_GIVEN RECORDS_
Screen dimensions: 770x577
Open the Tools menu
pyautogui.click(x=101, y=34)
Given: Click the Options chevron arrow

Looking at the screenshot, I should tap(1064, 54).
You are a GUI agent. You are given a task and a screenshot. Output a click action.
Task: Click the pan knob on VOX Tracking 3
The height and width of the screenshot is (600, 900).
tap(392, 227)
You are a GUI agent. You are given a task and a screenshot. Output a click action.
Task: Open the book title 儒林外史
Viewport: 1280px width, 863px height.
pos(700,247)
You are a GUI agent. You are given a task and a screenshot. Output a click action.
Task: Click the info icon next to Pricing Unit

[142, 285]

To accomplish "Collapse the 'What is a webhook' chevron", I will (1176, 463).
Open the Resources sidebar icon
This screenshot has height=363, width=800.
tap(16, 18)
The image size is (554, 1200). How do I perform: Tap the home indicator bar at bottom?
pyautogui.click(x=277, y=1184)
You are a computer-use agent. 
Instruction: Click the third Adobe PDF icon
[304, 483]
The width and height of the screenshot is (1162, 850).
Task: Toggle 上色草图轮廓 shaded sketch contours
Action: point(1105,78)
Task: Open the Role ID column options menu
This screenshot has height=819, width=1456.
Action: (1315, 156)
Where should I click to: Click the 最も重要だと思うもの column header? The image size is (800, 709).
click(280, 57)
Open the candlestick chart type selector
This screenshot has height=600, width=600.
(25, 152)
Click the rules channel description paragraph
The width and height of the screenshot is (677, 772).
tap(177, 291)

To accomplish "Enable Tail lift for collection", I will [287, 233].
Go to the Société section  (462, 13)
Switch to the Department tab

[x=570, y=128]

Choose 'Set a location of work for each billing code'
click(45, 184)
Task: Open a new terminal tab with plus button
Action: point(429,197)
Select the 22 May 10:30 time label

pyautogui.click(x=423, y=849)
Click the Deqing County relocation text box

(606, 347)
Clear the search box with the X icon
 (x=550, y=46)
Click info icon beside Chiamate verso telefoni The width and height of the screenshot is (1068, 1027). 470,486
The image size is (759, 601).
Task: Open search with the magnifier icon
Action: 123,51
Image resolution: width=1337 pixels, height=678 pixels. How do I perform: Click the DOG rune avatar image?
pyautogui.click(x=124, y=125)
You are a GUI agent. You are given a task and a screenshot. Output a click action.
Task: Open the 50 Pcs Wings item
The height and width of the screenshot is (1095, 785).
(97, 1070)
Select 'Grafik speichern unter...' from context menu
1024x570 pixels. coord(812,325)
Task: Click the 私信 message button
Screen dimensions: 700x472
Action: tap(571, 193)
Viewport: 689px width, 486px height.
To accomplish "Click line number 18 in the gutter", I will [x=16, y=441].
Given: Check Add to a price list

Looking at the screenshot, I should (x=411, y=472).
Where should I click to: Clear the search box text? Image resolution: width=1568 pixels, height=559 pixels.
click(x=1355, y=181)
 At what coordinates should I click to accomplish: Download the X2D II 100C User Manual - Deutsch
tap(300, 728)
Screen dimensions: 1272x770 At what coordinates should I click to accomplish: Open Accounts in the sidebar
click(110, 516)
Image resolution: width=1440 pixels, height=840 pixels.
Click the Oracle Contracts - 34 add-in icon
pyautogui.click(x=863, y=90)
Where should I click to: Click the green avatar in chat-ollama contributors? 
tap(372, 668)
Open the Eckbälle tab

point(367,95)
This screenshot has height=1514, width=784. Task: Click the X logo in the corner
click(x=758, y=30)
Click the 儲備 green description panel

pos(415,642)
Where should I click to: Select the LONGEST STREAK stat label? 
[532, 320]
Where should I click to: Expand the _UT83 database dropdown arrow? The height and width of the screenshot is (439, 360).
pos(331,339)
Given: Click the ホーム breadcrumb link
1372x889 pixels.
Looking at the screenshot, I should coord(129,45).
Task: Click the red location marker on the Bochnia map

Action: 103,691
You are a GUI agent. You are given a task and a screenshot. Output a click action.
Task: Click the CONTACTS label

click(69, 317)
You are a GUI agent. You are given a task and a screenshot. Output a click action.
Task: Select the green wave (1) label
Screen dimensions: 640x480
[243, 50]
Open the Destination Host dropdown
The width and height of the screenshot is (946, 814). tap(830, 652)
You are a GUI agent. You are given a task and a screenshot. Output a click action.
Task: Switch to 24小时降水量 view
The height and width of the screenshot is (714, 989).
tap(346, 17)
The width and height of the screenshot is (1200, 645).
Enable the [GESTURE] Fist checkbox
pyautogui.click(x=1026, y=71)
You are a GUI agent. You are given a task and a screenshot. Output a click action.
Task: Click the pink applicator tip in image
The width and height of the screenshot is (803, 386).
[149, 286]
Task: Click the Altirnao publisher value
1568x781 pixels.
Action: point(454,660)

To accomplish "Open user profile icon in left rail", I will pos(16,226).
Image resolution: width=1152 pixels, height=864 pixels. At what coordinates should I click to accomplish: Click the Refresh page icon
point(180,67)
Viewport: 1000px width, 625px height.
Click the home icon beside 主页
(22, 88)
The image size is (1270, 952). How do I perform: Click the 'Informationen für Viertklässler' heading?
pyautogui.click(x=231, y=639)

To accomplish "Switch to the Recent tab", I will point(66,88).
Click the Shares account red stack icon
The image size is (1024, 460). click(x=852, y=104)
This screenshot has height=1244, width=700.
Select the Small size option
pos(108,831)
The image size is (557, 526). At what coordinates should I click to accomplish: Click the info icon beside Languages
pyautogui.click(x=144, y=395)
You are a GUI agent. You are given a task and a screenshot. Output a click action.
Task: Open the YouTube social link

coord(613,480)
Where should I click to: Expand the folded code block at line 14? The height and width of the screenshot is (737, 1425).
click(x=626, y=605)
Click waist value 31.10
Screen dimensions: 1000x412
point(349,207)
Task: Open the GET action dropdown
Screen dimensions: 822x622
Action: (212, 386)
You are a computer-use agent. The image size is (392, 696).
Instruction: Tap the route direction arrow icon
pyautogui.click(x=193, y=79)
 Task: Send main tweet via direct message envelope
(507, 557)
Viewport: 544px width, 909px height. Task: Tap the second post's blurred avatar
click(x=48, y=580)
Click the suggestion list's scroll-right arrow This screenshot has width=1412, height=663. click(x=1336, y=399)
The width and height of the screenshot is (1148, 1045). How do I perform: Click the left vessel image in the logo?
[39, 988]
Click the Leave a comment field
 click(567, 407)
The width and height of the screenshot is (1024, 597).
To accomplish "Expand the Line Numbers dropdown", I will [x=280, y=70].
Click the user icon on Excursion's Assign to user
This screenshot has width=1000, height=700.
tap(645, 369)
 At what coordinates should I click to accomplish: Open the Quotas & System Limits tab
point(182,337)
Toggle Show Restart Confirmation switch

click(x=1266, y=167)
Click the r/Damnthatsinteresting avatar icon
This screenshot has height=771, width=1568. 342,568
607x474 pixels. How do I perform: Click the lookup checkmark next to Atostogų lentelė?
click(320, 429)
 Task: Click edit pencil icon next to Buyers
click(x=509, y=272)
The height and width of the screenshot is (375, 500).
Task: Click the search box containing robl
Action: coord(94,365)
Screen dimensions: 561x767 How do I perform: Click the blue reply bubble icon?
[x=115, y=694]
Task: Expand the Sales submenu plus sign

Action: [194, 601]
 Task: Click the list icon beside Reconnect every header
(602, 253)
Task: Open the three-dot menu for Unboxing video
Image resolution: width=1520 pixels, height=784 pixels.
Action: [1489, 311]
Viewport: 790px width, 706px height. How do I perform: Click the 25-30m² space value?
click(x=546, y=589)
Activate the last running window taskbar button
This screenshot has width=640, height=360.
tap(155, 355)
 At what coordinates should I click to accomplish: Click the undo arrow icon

_TASK PROMPT_
Each entry above is to be written out exactly.

_SOLUTION FOR THIS EXERCISE_
Screen dimensions: 770x577
Open the Tools menu
pyautogui.click(x=101, y=34)
Given: Click the Options chevron arrow

Looking at the screenshot, I should tap(1064, 54).
You are a GUI agent. You are given a task and a screenshot. Output a click action.
Task: Click the pan knob on VOX Tracking 3
The height and width of the screenshot is (600, 900).
tap(392, 227)
You are a GUI agent. You are given a task and a screenshot. Output a click action.
Task: Open the book title 儒林外史
Viewport: 1280px width, 863px height.
pos(700,247)
You are a GUI agent. You are given a task and a screenshot. Output a click action.
Task: Click the info icon next to Pricing Unit

[142, 285]

To accomplish "Collapse the 'What is a webhook' chevron", I will (1176, 463).
Open the Resources sidebar icon
This screenshot has height=363, width=800.
tap(16, 18)
The image size is (554, 1200). How do I perform: Tap the home indicator bar at bottom?
pyautogui.click(x=277, y=1184)
You are a computer-use agent. 
Instruction: Click the third Adobe PDF icon
[304, 483]
The width and height of the screenshot is (1162, 850).
Task: Toggle 上色草图轮廓 shaded sketch contours
Action: point(1105,78)
Task: Open the Role ID column options menu
This screenshot has height=819, width=1456.
Action: (1315, 156)
Where should I click to: Click the 最も重要だと思うもの column header? The image size is (800, 709).
click(280, 57)
Open the candlestick chart type selector
This screenshot has height=600, width=600.
(25, 152)
Click the rules channel description paragraph
The width and height of the screenshot is (677, 772).
tap(177, 291)

To accomplish "Enable Tail lift for collection", I will [287, 233].
Go to the Société section  (462, 13)
Switch to the Department tab

[x=570, y=128]

Choose 'Set a location of work for each billing code'
click(45, 184)
Task: Open a new terminal tab with plus button
Action: point(429,197)
Select the 22 May 10:30 time label

pyautogui.click(x=423, y=849)
Click the Deqing County relocation text box

(606, 347)
Clear the search box with the X icon
 (x=550, y=46)
Click info icon beside Chiamate verso telefoni The width and height of the screenshot is (1068, 1027). 470,486
The image size is (759, 601).
Task: Open search with the magnifier icon
Action: 123,51
Image resolution: width=1337 pixels, height=678 pixels. How do I perform: Click the DOG rune avatar image?
pyautogui.click(x=124, y=125)
You are a GUI agent. You are given a task and a screenshot. Output a click action.
Task: Open the 50 Pcs Wings item
The height and width of the screenshot is (1095, 785).
(97, 1070)
Select 'Grafik speichern unter...' from context menu
1024x570 pixels. coord(812,325)
Task: Click the 私信 message button
Screen dimensions: 700x472
Action: tap(571, 193)
Viewport: 689px width, 486px height.
To accomplish "Click line number 18 in the gutter", I will [x=16, y=441].
Given: Check Add to a price list

Looking at the screenshot, I should (x=411, y=472).
Where should I click to: Clear the search box text? Image resolution: width=1568 pixels, height=559 pixels.
click(x=1355, y=181)
 At what coordinates should I click to accomplish: Download the X2D II 100C User Manual - Deutsch
tap(300, 728)
Screen dimensions: 1272x770 At what coordinates should I click to accomplish: Open Accounts in the sidebar
click(110, 516)
Image resolution: width=1440 pixels, height=840 pixels.
Click the Oracle Contracts - 34 add-in icon
pyautogui.click(x=863, y=90)
Where should I click to: Click the green avatar in chat-ollama contributors? 
tap(372, 668)
Open the Eckbälle tab

point(367,95)
This screenshot has height=1514, width=784. Task: Click the X logo in the corner
click(x=758, y=30)
Click the 儲備 green description panel

pos(415,642)
Where should I click to: Select the LONGEST STREAK stat label? 
[532, 320]
Where should I click to: Expand the _UT83 database dropdown arrow? The height and width of the screenshot is (439, 360).
pos(331,339)
Given: Click the ホーム breadcrumb link
1372x889 pixels.
Looking at the screenshot, I should coord(129,45).
Task: Click the red location marker on the Bochnia map

Action: 103,691
You are a GUI agent. You are given a task and a screenshot. Output a click action.
Task: Click the CONTACTS label

click(69, 317)
You are a GUI agent. You are given a task and a screenshot. Output a click action.
Task: Select the green wave (1) label
Screen dimensions: 640x480
[243, 50]
Open the Destination Host dropdown
The width and height of the screenshot is (946, 814). tap(830, 652)
You are a GUI agent. You are given a task and a screenshot. Output a click action.
Task: Switch to 24小时降水量 view
The height and width of the screenshot is (714, 989).
tap(346, 17)
The width and height of the screenshot is (1200, 645).
Enable the [GESTURE] Fist checkbox
pyautogui.click(x=1026, y=71)
You are a GUI agent. You are given a task and a screenshot. Output a click action.
Task: Click the pink applicator tip in image
The width and height of the screenshot is (803, 386).
[149, 286]
Task: Click the Altirnao publisher value
1568x781 pixels.
Action: point(454,660)

To accomplish "Open user profile icon in left rail", I will pos(16,226).
Image resolution: width=1152 pixels, height=864 pixels. At what coordinates should I click to accomplish: Click the Refresh page icon
point(180,67)
Viewport: 1000px width, 625px height.
Click the home icon beside 主页
(22, 88)
The image size is (1270, 952). How do I perform: Click the 'Informationen für Viertklässler' heading?
pyautogui.click(x=231, y=639)

To accomplish "Switch to the Recent tab", I will point(66,88).
Click the Shares account red stack icon
The image size is (1024, 460). click(x=852, y=104)
This screenshot has height=1244, width=700.
Select the Small size option
pos(108,831)
The image size is (557, 526). At what coordinates should I click to accomplish: Click the info icon beside Languages
pyautogui.click(x=144, y=395)
You are a GUI agent. You are given a task and a screenshot. Output a click action.
Task: Open the YouTube social link

coord(613,480)
Where should I click to: Expand the folded code block at line 14? The height and width of the screenshot is (737, 1425).
click(x=626, y=605)
Click waist value 31.10
Screen dimensions: 1000x412
point(349,207)
Task: Open the GET action dropdown
Screen dimensions: 822x622
Action: (212, 386)
You are a computer-use agent. The image size is (392, 696).
Instruction: Tap the route direction arrow icon
pyautogui.click(x=193, y=79)
 Task: Send main tweet via direct message envelope
(507, 557)
Viewport: 544px width, 909px height. Task: Tap the second post's blurred avatar
click(x=48, y=580)
Click the suggestion list's scroll-right arrow This screenshot has width=1412, height=663. click(x=1336, y=399)
The width and height of the screenshot is (1148, 1045). How do I perform: Click the left vessel image in the logo?
[39, 988]
Click the Leave a comment field
 click(567, 407)
The width and height of the screenshot is (1024, 597).
To accomplish "Expand the Line Numbers dropdown", I will [x=280, y=70].
Click the user icon on Excursion's Assign to user
This screenshot has width=1000, height=700.
tap(645, 369)
 At what coordinates should I click to accomplish: Open the Quotas & System Limits tab
point(182,337)
Toggle Show Restart Confirmation switch

click(x=1266, y=167)
Click the r/Damnthatsinteresting avatar icon
This screenshot has height=771, width=1568. 342,568
607x474 pixels. How do I perform: Click the lookup checkmark next to Atostogų lentelė?
click(320, 429)
 Task: Click edit pencil icon next to Buyers
click(x=509, y=272)
The height and width of the screenshot is (375, 500).
Task: Click the search box containing robl
Action: coord(94,365)
Screen dimensions: 561x767 How do I perform: Click the blue reply bubble icon?
[x=115, y=694]
Task: Expand the Sales submenu plus sign

Action: [194, 601]
 Task: Click the list icon beside Reconnect every header
(602, 253)
Task: Open the three-dot menu for Unboxing video
Image resolution: width=1520 pixels, height=784 pixels.
Action: [1489, 311]
Viewport: 790px width, 706px height. How do I perform: Click the 25-30m² space value?
click(x=546, y=589)
Activate the last running window taskbar button
This screenshot has width=640, height=360.
tap(155, 355)
 At what coordinates should I click to accomplish: Click the undo arrow icon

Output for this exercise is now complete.